### Input data
::::::::::

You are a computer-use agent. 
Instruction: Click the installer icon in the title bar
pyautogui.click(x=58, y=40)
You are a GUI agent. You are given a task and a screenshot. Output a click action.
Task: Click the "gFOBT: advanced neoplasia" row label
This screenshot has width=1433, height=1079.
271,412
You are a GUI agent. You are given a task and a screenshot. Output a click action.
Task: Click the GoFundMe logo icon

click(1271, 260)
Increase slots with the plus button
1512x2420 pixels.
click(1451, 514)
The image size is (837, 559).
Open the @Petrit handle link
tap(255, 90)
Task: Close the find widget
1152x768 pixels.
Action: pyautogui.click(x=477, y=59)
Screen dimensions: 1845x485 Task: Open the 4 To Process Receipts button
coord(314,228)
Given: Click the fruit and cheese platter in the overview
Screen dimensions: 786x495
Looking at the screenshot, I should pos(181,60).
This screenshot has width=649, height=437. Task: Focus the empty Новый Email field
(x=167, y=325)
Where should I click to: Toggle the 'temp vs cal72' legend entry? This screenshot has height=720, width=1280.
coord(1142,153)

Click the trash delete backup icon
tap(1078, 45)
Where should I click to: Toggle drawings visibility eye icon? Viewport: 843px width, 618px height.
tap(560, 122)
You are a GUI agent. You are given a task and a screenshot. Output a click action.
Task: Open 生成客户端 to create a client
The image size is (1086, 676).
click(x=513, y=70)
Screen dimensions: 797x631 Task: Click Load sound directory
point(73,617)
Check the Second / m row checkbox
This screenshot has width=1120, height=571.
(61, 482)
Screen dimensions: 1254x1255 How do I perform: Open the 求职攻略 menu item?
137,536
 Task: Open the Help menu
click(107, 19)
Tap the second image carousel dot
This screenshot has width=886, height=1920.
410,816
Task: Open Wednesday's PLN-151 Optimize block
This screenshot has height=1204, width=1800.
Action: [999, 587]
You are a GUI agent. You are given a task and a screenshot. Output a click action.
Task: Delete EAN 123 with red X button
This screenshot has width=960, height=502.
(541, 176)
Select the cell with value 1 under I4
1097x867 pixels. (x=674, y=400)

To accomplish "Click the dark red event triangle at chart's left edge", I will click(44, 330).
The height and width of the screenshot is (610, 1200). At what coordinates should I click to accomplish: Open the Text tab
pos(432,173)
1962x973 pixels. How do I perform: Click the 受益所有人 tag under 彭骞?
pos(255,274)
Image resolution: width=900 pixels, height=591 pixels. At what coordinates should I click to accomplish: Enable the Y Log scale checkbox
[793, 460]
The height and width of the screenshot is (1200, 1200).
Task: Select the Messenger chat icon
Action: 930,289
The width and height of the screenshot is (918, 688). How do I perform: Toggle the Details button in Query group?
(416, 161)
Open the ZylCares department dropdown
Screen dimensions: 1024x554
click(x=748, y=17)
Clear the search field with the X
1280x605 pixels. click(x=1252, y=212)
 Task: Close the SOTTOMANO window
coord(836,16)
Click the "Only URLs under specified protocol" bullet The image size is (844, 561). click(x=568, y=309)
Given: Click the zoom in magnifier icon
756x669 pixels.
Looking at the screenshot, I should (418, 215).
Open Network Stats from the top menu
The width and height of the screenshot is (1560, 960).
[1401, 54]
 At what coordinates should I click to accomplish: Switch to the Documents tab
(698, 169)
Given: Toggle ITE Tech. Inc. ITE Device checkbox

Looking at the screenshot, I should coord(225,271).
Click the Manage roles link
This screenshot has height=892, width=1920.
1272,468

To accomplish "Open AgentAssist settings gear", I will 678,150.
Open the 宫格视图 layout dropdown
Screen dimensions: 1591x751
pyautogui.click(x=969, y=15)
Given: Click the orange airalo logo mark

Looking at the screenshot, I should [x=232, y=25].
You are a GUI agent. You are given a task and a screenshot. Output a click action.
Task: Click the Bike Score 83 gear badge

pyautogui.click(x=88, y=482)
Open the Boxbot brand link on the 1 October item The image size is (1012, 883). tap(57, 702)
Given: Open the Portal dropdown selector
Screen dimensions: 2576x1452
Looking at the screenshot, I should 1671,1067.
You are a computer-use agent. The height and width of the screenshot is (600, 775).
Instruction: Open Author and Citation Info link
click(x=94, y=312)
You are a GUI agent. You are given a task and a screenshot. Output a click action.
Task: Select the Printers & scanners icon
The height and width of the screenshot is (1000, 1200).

::::::::::

### Exercise prompt
Restate the material word for word so that no line differs from the original.

### Answer to this problem
You are a computer-use agent. 
Instruction: Click the installer icon in the title bar
pyautogui.click(x=58, y=40)
You are a GUI agent. You are given a task and a screenshot. Output a click action.
Task: Click the "gFOBT: advanced neoplasia" row label
This screenshot has width=1433, height=1079.
271,412
You are a GUI agent. You are given a task and a screenshot. Output a click action.
Task: Click the GoFundMe logo icon

click(1271, 260)
Increase slots with the plus button
1512x2420 pixels.
click(1451, 514)
The image size is (837, 559).
Open the @Petrit handle link
tap(255, 90)
Task: Close the find widget
1152x768 pixels.
Action: pyautogui.click(x=477, y=59)
Screen dimensions: 1845x485 Task: Open the 4 To Process Receipts button
coord(314,228)
Given: Click the fruit and cheese platter in the overview
Screen dimensions: 786x495
Looking at the screenshot, I should pos(181,60).
This screenshot has width=649, height=437. Task: Focus the empty Новый Email field
(x=167, y=325)
Where should I click to: Toggle the 'temp vs cal72' legend entry? This screenshot has height=720, width=1280.
coord(1142,153)

Click the trash delete backup icon
tap(1078, 45)
Where should I click to: Toggle drawings visibility eye icon? Viewport: 843px width, 618px height.
tap(560, 122)
You are a GUI agent. You are given a task and a screenshot. Output a click action.
Task: Open 生成客户端 to create a client
The image size is (1086, 676).
click(x=513, y=70)
Screen dimensions: 797x631 Task: Click Load sound directory
point(73,617)
Check the Second / m row checkbox
This screenshot has width=1120, height=571.
(61, 482)
Screen dimensions: 1254x1255 How do I perform: Open the 求职攻略 menu item?
137,536
 Task: Open the Help menu
click(107, 19)
Tap the second image carousel dot
This screenshot has width=886, height=1920.
410,816
Task: Open Wednesday's PLN-151 Optimize block
This screenshot has height=1204, width=1800.
Action: [999, 587]
You are a GUI agent. You are given a task and a screenshot. Output a click action.
Task: Delete EAN 123 with red X button
This screenshot has width=960, height=502.
(541, 176)
Select the cell with value 1 under I4
1097x867 pixels. (x=674, y=400)

To accomplish "Click the dark red event triangle at chart's left edge", I will click(44, 330).
The height and width of the screenshot is (610, 1200). At what coordinates should I click to accomplish: Open the Text tab
pos(432,173)
1962x973 pixels. How do I perform: Click the 受益所有人 tag under 彭骞?
pos(255,274)
Image resolution: width=900 pixels, height=591 pixels. At what coordinates should I click to accomplish: Enable the Y Log scale checkbox
[793, 460]
The height and width of the screenshot is (1200, 1200).
Task: Select the Messenger chat icon
Action: 930,289
The width and height of the screenshot is (918, 688). How do I perform: Toggle the Details button in Query group?
(416, 161)
Open the ZylCares department dropdown
Screen dimensions: 1024x554
click(x=748, y=17)
Clear the search field with the X
1280x605 pixels. click(x=1252, y=212)
 Task: Close the SOTTOMANO window
coord(836,16)
Click the "Only URLs under specified protocol" bullet The image size is (844, 561). click(x=568, y=309)
Given: Click the zoom in magnifier icon
756x669 pixels.
Looking at the screenshot, I should (418, 215).
Open Network Stats from the top menu
The width and height of the screenshot is (1560, 960).
[1401, 54]
 At what coordinates should I click to accomplish: Switch to the Documents tab
(698, 169)
Given: Toggle ITE Tech. Inc. ITE Device checkbox

Looking at the screenshot, I should coord(225,271).
Click the Manage roles link
This screenshot has height=892, width=1920.
1272,468

To accomplish "Open AgentAssist settings gear", I will 678,150.
Open the 宫格视图 layout dropdown
Screen dimensions: 1591x751
pyautogui.click(x=969, y=15)
Given: Click the orange airalo logo mark

Looking at the screenshot, I should [x=232, y=25].
You are a GUI agent. You are given a task and a screenshot. Output a click action.
Task: Click the Bike Score 83 gear badge

pyautogui.click(x=88, y=482)
Open the Boxbot brand link on the 1 October item The image size is (1012, 883). tap(57, 702)
Given: Open the Portal dropdown selector
Screen dimensions: 2576x1452
Looking at the screenshot, I should 1671,1067.
You are a computer-use agent. The height and width of the screenshot is (600, 775).
Instruction: Open Author and Citation Info link
click(x=94, y=312)
You are a GUI agent. You are given a task and a screenshot. Output a click action.
Task: Select the Printers & scanners icon
The height and width of the screenshot is (1000, 1200).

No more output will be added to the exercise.